Junior college transfer Desmond "Dee" Williams is expected to feature prominently at one of the cornerback spots this spring. The No. 2-ranked JUCO cornerback in the '22 recruiting cycle led his peers during the 2021 season with seven interceptions and ranked second nationally with 14 pass breakups. Christian Charles, Doneiko Slaughter and Tyus Fields are a few other names looking to carve out bigger roles this spring. Safeties Trevon Flowers and Tamarion McDonald may get long looks at cornerback this spring as well.
The competition at cornerback won’t truly heat up until fall camp with the healthy return of Burrell, Turnage, Hadden and Rucker. Georgia Tech transfer Wesley Walker will make his way to campus this summer as well, along with incoming freshman cornerback Christian Harrison. Tennessee also will explore additional options at cornerback via the transfer portal.
4. Offensive line
Tennessee returns four starters along an offensive line that played a key role in the Vols breaking eight single-season school records on offense last season. However, there’s also plenty of room for improvement for a group that was largely responsible for surrendering 44 sacks in 2021 — the most in the SEC. Fortunately, star quarterback Hendon Hooker managed to make it through the ‘21 campaign largely unscathed, but pass protection will most definitely be a major point of emphasis for offensive line coach Glen Elarbee this spring. It will be critical for the O-line to take a step forward in order to keep Hooker upright and out of harm's way next season.

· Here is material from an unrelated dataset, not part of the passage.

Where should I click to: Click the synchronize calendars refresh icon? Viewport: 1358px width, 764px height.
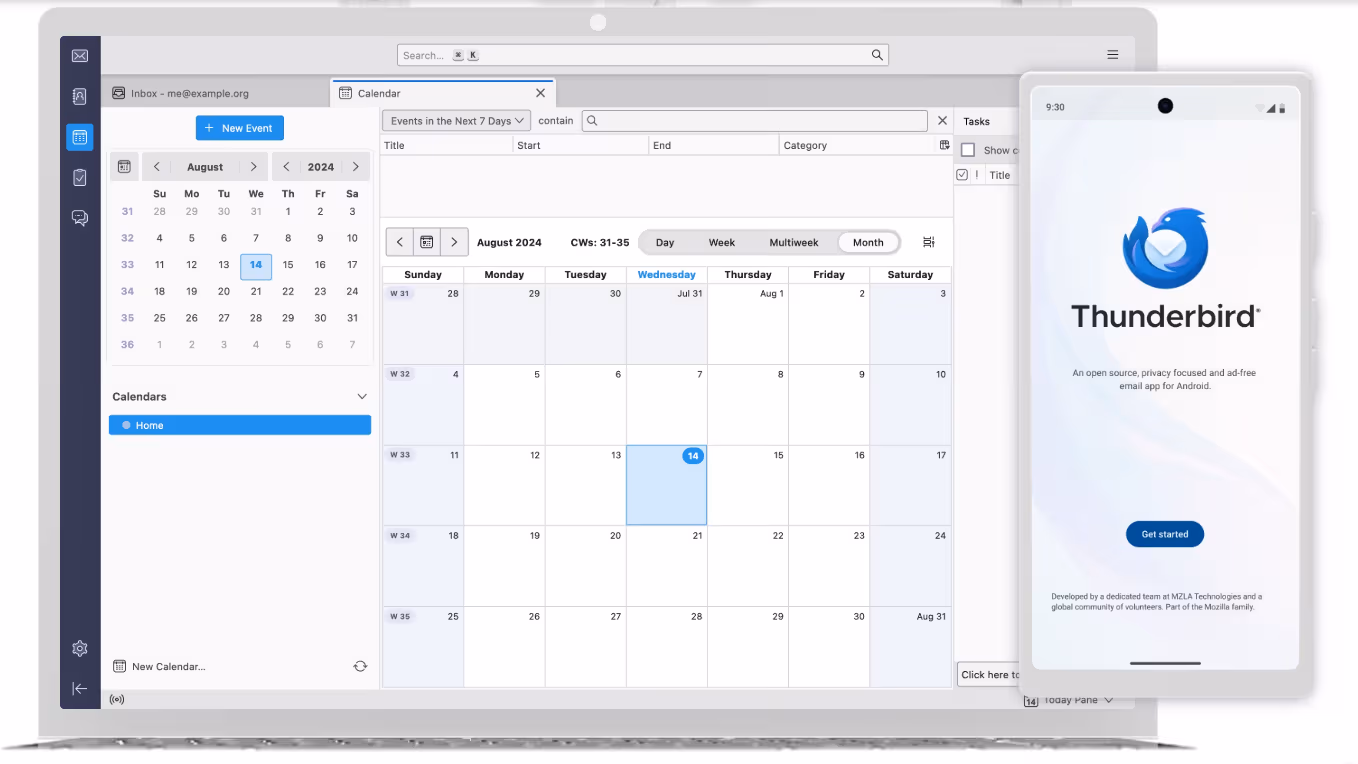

The Vols also are tasked with replacing their best offensive lineman from a season ago in All-SEC right tackle Cade Mays. The competition for the vacant right tackle spot should be among the more intriguing position battles this spring. The top candidates vying for the starting nod include Florida transfer Gerald Mincey, former JUCO transfer Jeremiah Crawford, and former walk-on Dayne Davis. Another big point of emphasis for Tennessee this spring will be bolstering depth along the offensive line. Ollie Lane, Kingston Harris, James Robinson, Jackson Lampley, William Parker, RJ Perry and Addison Nichols are among the top contenders looking to make a move up the depth chart this spring.
One of the more exciting aspects of spring practice is getting the first look at the newest additions. Tennessee will feature a total of 13 early enrollees set to compete this spring. The most notable newcomers on the offensive side of the football this spring are running back Justin Williams, quarterback Tayven Jackson and offensive lineman Addison Nichols — all highly touted 4-star recruits. Williams is expected to make a strong push for playing time at running back, while Jackson and Nichols should draw plenty of eyeballs this spring within their respective position groups. The Vols also have four talented newcomers set to compete for playing time at wide receiver in Kaleb Webb, Marquarius White, Chas Nimrod and Cameron Miller.
Defensively, the aforementioned Desmond Williams should see plenty of time at cornerback. Four-star Tyre West will contend for playing time along the defensive line, along with fellow freshman defensive lineman Jordan Phillips. Linebacker Elijah Herring is another worth keeping tabs on. It will be interesting to see which of these talented newcomers can make an impact this spring.